“The Babadook” (2014)
Last year, Jennifer Kent made her mark on independent horror filmmaking with “The Babadook,” a bone-chilling psychological thriller. It’s about a grieving mother living in Australia who learns that her obnoxious, impossible child is preaching the word of a monster in a children’s book, known as the Babadook, inside their house. It’s a rare horror movie that has a genuine emotional core and themes along with all of its scares that makes it all the more valuable. Worth a viewing less if you’re in the mood for a fun watch but more so if you’re in the mood for a psychologically rattling experience … Not one to watch with a group of people.
“The House of the Devil” (2009)
Ti West’s “The House of the Devil” follows a college girl, Samantha, with a one-night babysitting job that gets more mysterious as the night goes on. It feels as if it were made in the early 1980s. The outdated title cards, grainy cinematography and old scenery all come together, giving it a cool, throwback feel. In fact, if you were to show it to someone without telling them anything about it, you may be able to convince them that they are actually watching an 80s horror movie. This contrasts its incredibly unconventional structure that would never be a part of an 80s horror movie screenplay; most of the movie is build-up and slowly escalating tension, and then the climax goes all out in the last 20 minutes.
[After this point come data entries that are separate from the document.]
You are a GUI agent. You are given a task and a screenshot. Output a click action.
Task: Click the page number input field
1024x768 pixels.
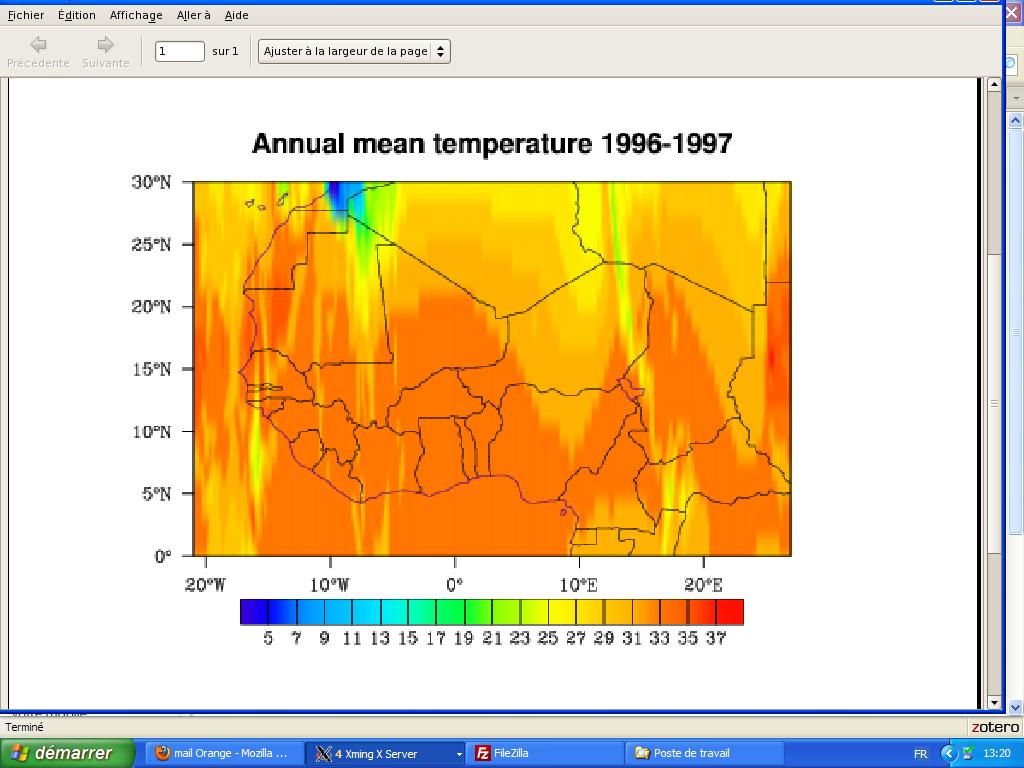coord(180,51)
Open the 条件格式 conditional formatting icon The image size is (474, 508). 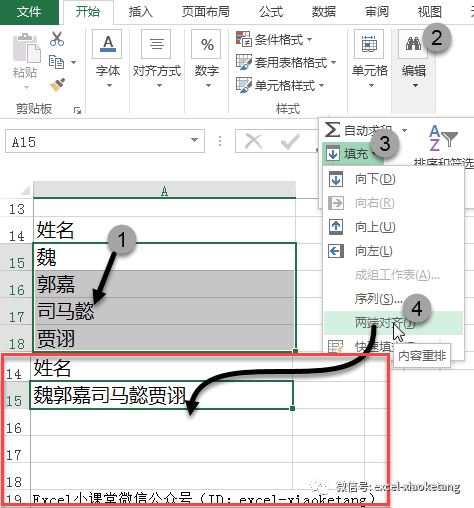(x=244, y=39)
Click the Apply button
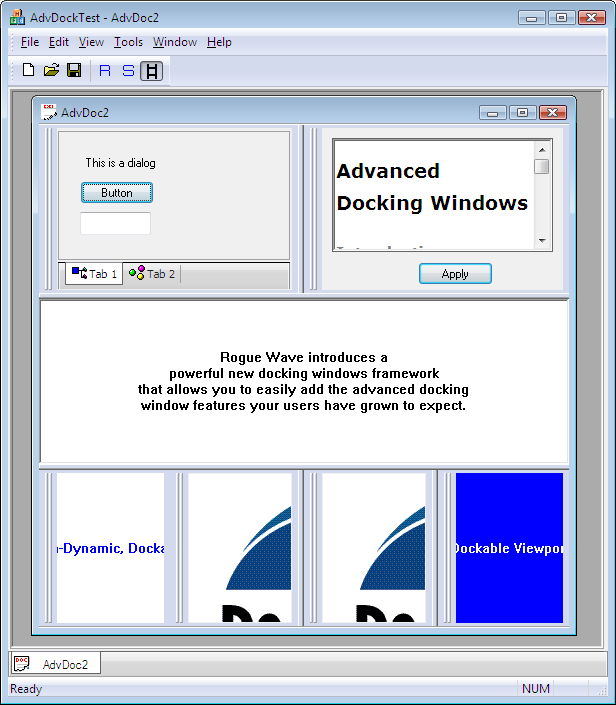This screenshot has width=616, height=705. (455, 274)
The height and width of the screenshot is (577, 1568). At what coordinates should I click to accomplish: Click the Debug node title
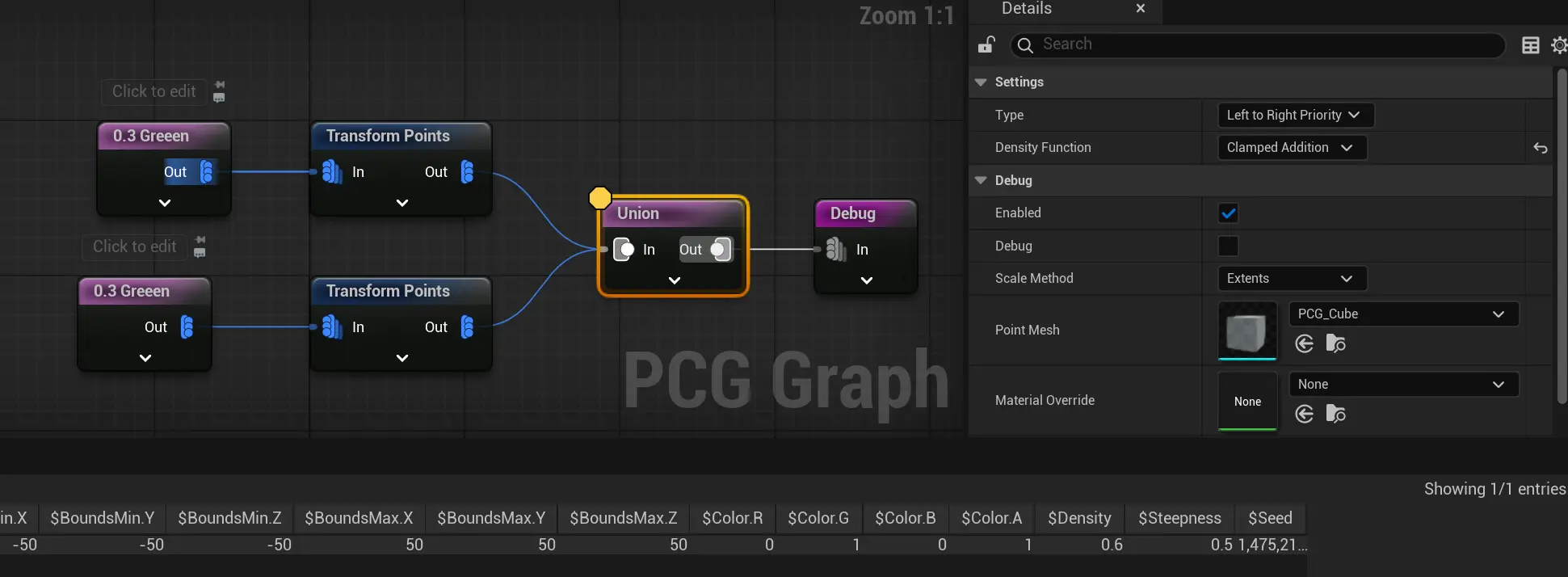click(853, 213)
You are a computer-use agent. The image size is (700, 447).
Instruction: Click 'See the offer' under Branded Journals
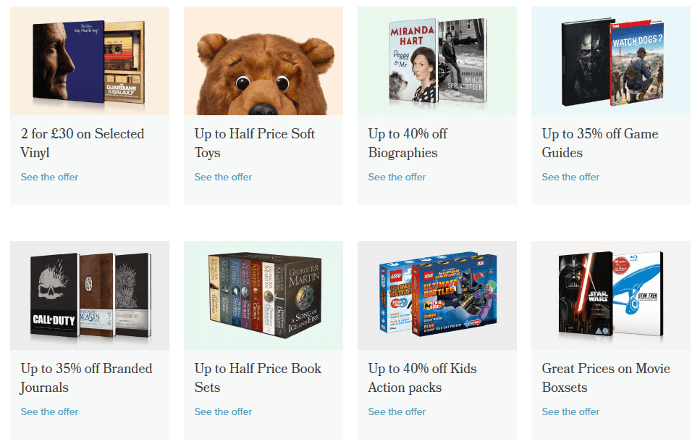coord(50,411)
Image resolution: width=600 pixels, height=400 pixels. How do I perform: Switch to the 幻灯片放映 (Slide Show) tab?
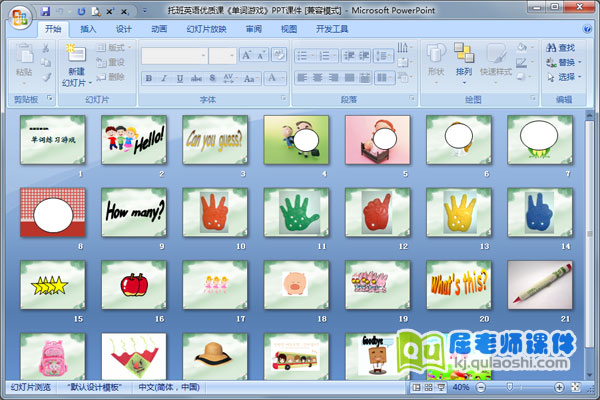(x=206, y=30)
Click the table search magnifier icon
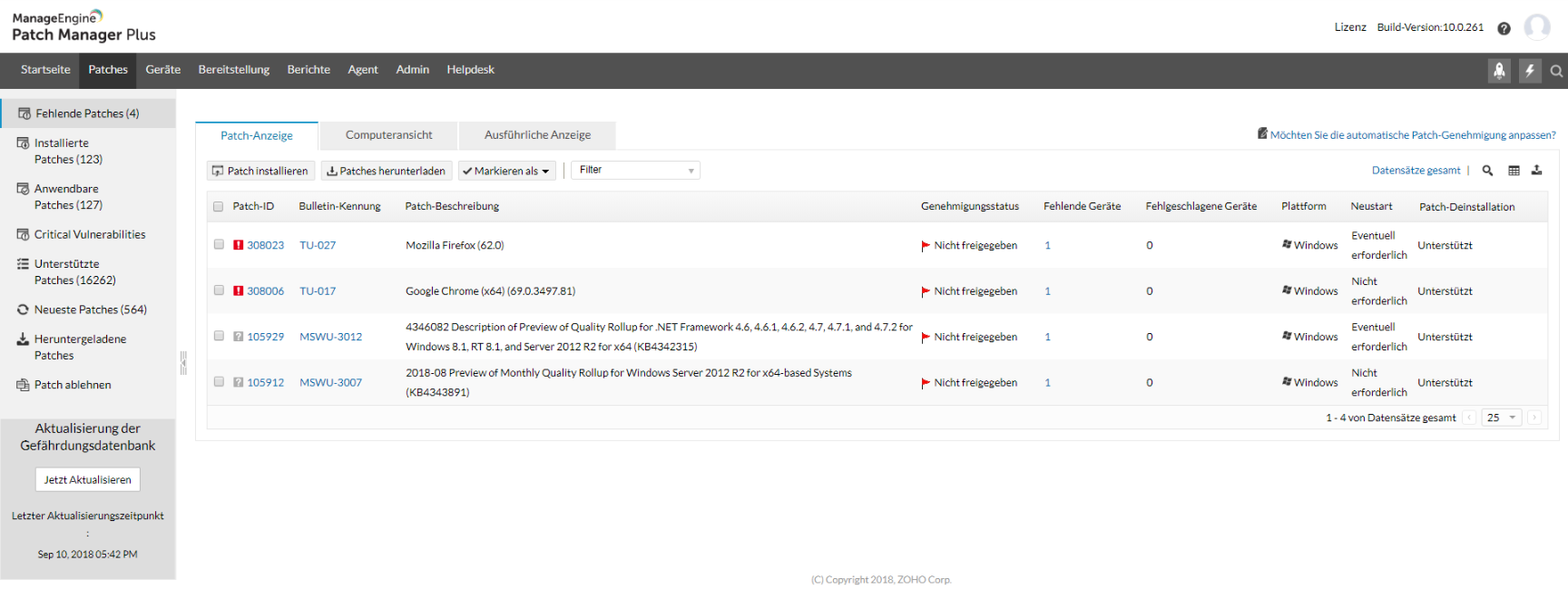The height and width of the screenshot is (600, 1568). coord(1487,171)
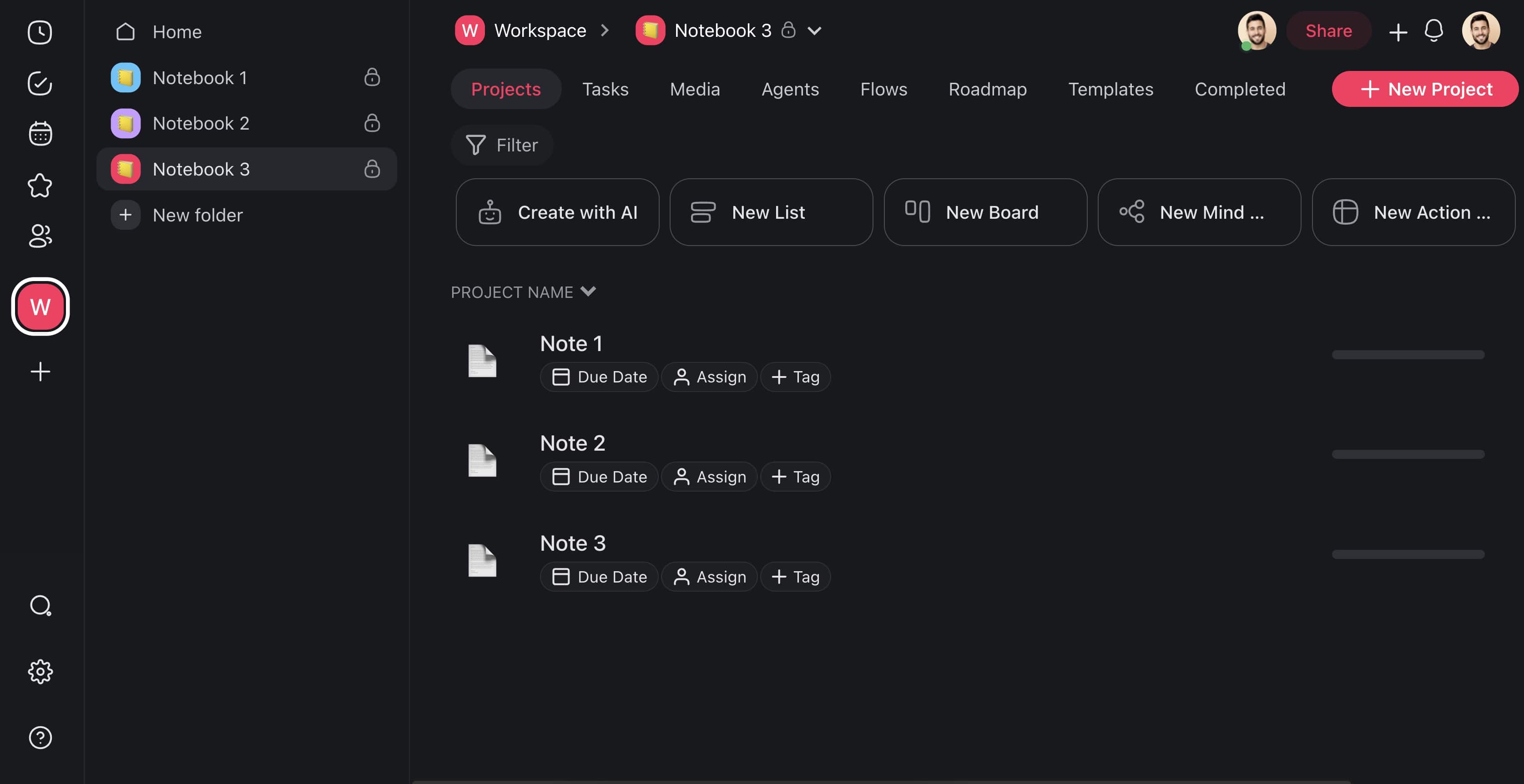Open the Filter options
This screenshot has height=784, width=1524.
pyautogui.click(x=502, y=145)
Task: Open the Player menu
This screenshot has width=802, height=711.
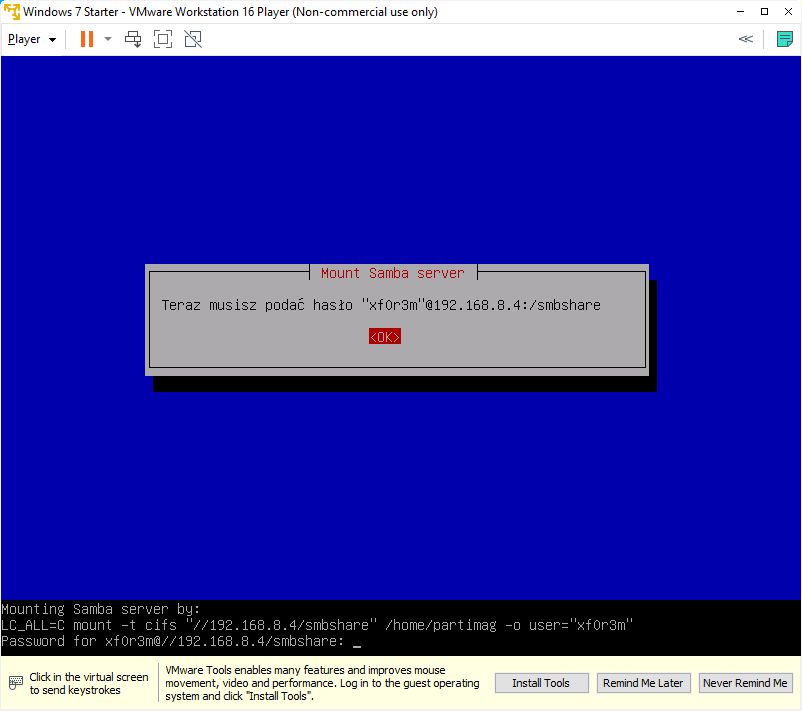Action: pyautogui.click(x=31, y=39)
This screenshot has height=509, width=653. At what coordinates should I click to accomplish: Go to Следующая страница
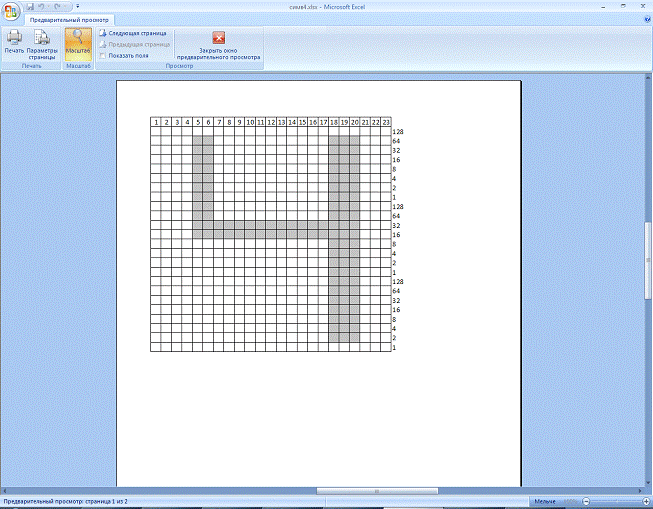click(x=137, y=33)
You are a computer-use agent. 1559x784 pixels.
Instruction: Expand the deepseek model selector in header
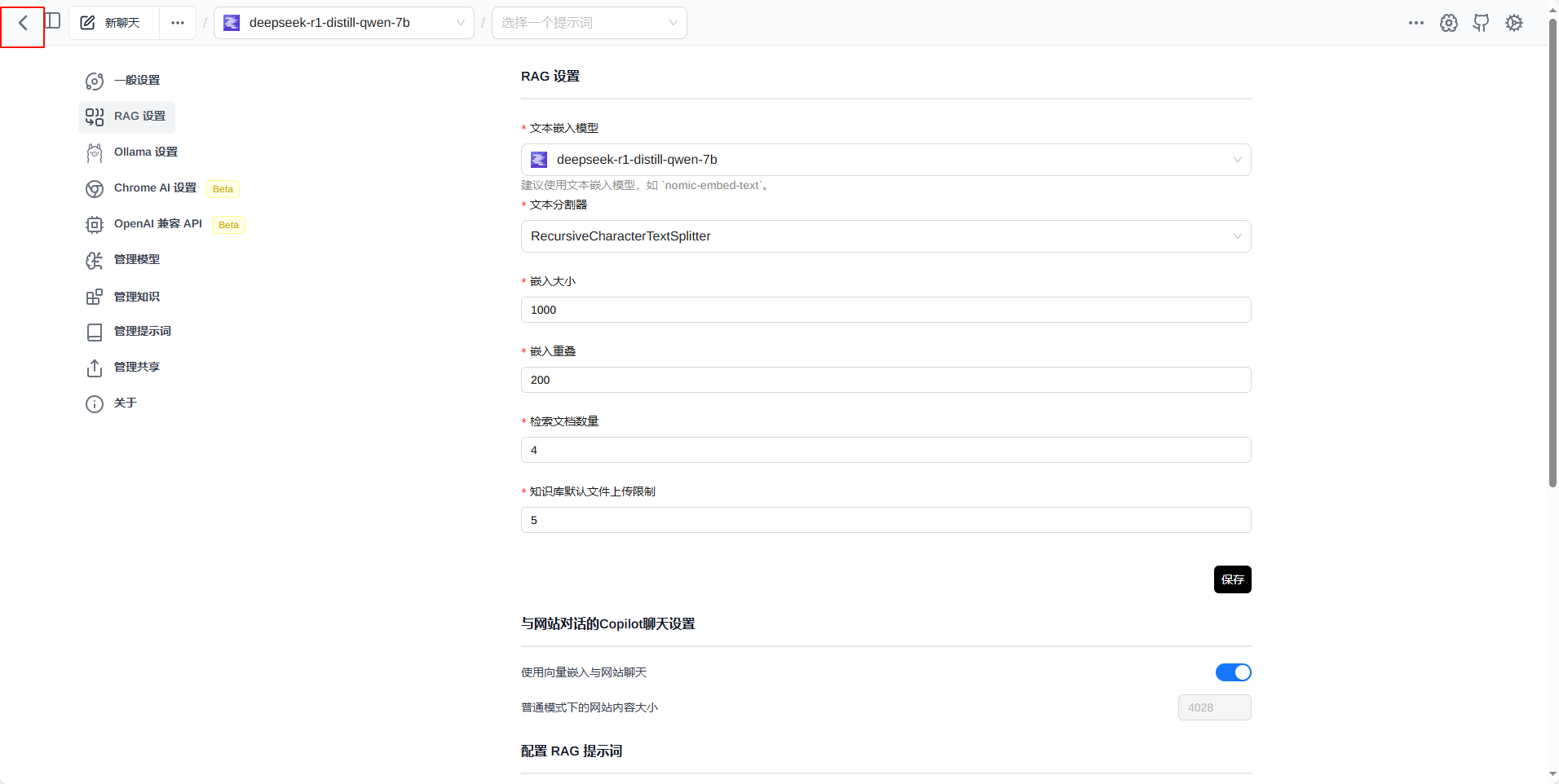343,23
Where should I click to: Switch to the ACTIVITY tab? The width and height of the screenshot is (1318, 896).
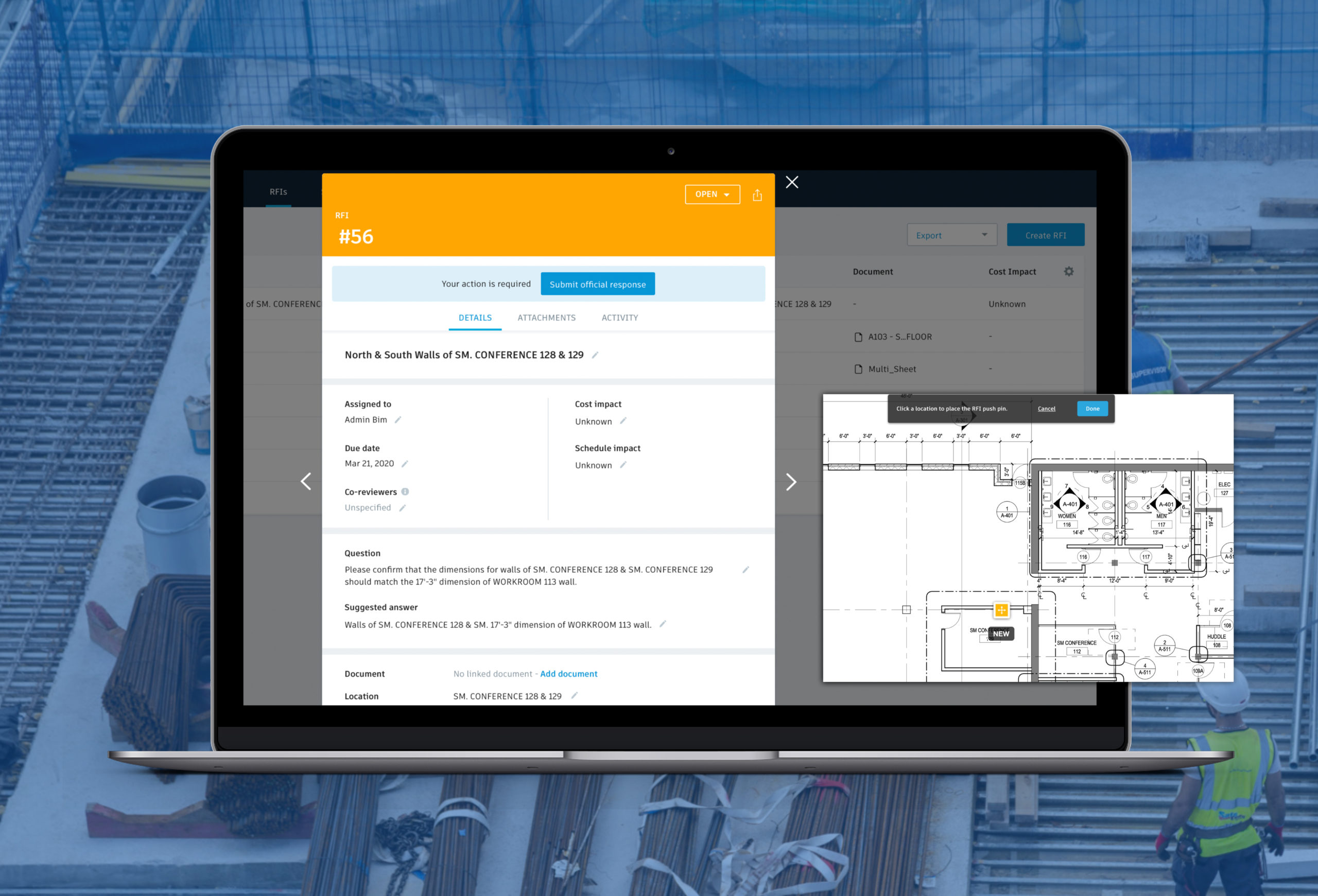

“The Nightmare Before Christmas” (1993)
There’s a timelessness to a lot of stop-motion (and claymation) animated movies that is ever so present in “The Nightmare Before Christmas.” It’s one of the only movies—if not the only movie—that could be watched on two totally different holidays and work for both of them perfectly. Despite its cult classic status, it seems that about every person has seen or at least heard of before. It’s very inventive and dark for a kids’ movie but not offensively so.
“Room 237” (2013)
Stanley Kubrick’s “The Shining” is one of the most well-known and celebrated films to watch on Halloween, so why watch that when you can watch the documentary about it? Watch obsessive fans of the 1980 classic share their theories of what they think actually happened in it, considering that the movie is so ambiguous. Many, if not most, of the theories comprised in this documentary are absolutely ridiculous and totally illogical, but they are also totally fascinating and worth discussing. Give it a shot.
“Sleepy Hollow” (1999)
In Tim Burton’s gothic horror tale, a detective (Johnny Depp) is sent to a town called Sleepy Hollow to investigate a pattern of beheadings believed to have been done by the Headless Horseman. The set design and costumes of the late 1700s backdrop are elaborate, and the cinematography by two-time Academy Award winner Emmanuel Lubezki is illuminating. This is one of the best movies to watch on Halloween for its fun, delightfully over-the-top tone. It is not particularly scary but it’s spooky and gory, making it more than fit for the season.